> **TASK GOAL**
Among the lines below, take the one holding "Switch to the Summary tab", the one holding "Viewport: 1462px width, 822px height.", and all lines between them. Set them down exactly.

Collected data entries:
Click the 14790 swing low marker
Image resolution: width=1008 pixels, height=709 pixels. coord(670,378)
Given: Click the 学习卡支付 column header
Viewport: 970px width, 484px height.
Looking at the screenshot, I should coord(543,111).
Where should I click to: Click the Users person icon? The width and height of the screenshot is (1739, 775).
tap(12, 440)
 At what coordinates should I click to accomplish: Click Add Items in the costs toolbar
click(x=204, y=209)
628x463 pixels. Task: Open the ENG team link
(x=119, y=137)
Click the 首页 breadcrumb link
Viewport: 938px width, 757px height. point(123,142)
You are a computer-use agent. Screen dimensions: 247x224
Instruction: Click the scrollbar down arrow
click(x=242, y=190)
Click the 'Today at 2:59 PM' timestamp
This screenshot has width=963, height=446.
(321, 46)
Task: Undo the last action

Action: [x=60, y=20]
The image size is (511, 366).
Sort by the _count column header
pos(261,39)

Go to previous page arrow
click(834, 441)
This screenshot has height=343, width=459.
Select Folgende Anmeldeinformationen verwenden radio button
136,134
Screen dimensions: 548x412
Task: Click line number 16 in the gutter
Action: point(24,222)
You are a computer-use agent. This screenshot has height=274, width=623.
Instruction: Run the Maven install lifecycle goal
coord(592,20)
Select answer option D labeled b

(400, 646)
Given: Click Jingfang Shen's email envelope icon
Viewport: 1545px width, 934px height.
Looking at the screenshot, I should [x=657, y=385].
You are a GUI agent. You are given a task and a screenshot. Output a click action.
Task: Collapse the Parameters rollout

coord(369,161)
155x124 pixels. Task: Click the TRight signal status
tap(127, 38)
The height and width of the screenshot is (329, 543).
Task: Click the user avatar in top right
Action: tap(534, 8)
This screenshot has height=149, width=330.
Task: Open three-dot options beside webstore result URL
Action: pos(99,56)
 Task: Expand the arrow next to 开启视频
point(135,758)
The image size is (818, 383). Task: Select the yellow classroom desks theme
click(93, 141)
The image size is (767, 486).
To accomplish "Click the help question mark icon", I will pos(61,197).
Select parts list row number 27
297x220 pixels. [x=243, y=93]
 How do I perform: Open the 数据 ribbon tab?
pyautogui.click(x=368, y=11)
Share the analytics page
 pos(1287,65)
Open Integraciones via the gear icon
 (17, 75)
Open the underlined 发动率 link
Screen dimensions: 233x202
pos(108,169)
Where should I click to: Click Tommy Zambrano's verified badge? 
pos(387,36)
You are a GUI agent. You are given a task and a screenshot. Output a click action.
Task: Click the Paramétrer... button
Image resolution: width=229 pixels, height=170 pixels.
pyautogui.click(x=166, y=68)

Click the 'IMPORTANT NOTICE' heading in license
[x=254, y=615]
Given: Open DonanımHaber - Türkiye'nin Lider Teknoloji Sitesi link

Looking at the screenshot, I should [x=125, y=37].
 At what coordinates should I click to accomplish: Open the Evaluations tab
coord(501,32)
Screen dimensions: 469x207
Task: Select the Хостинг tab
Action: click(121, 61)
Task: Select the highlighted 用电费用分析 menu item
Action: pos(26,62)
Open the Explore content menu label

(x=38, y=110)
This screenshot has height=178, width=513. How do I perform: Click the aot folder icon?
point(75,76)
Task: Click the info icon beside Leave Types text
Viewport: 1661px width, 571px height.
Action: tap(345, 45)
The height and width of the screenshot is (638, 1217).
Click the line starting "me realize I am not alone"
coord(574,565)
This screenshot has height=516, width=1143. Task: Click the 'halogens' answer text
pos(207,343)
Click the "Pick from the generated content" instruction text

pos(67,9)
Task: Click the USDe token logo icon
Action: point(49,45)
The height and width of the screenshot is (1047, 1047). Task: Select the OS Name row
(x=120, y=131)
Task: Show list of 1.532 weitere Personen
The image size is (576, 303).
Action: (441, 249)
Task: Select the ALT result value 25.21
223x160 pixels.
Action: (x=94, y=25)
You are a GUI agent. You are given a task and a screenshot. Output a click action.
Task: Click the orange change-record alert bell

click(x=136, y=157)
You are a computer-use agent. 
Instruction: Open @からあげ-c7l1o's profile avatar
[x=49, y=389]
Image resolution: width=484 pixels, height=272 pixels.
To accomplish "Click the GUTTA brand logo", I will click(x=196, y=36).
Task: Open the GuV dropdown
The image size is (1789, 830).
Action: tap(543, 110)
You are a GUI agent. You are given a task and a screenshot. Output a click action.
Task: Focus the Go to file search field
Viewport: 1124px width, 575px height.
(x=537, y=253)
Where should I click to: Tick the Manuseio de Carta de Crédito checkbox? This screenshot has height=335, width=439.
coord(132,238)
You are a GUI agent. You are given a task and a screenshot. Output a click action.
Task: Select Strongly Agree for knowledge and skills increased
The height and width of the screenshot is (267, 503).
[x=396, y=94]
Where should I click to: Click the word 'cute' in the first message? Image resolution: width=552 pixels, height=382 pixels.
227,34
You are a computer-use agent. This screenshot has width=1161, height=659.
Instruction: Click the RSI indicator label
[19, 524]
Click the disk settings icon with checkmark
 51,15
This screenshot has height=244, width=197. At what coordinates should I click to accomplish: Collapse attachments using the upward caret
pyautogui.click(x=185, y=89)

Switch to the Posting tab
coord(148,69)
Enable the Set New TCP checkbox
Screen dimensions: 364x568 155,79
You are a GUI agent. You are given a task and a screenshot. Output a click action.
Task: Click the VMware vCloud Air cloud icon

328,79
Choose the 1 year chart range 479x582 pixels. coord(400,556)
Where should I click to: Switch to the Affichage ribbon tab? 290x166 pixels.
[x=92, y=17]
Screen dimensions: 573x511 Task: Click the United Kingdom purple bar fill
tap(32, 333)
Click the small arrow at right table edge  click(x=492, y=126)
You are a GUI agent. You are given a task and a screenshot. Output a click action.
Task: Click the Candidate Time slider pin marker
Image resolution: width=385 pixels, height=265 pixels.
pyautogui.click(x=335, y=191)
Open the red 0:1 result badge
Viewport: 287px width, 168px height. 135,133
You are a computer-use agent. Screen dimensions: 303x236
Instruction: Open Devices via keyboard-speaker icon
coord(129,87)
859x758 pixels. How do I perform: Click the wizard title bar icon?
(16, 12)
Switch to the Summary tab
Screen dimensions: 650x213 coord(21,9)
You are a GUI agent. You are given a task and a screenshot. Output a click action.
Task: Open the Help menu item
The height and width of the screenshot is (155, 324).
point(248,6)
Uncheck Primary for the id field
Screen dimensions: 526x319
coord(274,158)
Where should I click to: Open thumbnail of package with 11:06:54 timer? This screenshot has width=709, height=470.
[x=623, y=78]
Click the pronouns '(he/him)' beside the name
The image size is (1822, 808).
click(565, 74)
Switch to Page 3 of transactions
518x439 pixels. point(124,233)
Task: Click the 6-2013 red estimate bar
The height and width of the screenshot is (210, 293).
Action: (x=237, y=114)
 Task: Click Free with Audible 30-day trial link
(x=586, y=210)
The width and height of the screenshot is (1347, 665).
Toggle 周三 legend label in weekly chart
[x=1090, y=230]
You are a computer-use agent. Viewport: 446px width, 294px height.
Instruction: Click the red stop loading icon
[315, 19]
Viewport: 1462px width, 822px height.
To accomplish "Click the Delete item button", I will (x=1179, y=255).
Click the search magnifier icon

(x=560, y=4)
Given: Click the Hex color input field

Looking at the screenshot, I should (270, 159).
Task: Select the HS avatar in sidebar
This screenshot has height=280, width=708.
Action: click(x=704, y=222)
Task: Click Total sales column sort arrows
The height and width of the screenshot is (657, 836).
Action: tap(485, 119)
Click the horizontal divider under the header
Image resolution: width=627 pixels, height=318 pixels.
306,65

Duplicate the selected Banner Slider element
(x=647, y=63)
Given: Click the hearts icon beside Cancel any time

> **ANSWER TO THE EXERCISE**
Switch to the Summary tab
Screen dimensions: 650x213 coord(21,9)
You are a GUI agent. You are given a task and a screenshot. Output a click action.
Task: Open the Help menu item
The height and width of the screenshot is (155, 324).
point(248,6)
Uncheck Primary for the id field
Screen dimensions: 526x319
coord(274,158)
Where should I click to: Open thumbnail of package with 11:06:54 timer? This screenshot has width=709, height=470.
[x=623, y=78]
Click the pronouns '(he/him)' beside the name
The image size is (1822, 808).
click(565, 74)
Switch to Page 3 of transactions
518x439 pixels. point(124,233)
Task: Click the 6-2013 red estimate bar
The height and width of the screenshot is (210, 293).
Action: (x=237, y=114)
 Task: Click Free with Audible 30-day trial link
(x=586, y=210)
The width and height of the screenshot is (1347, 665).
Toggle 周三 legend label in weekly chart
[x=1090, y=230]
You are a computer-use agent. Viewport: 446px width, 294px height.
Instruction: Click the red stop loading icon
[315, 19]
Viewport: 1462px width, 822px height.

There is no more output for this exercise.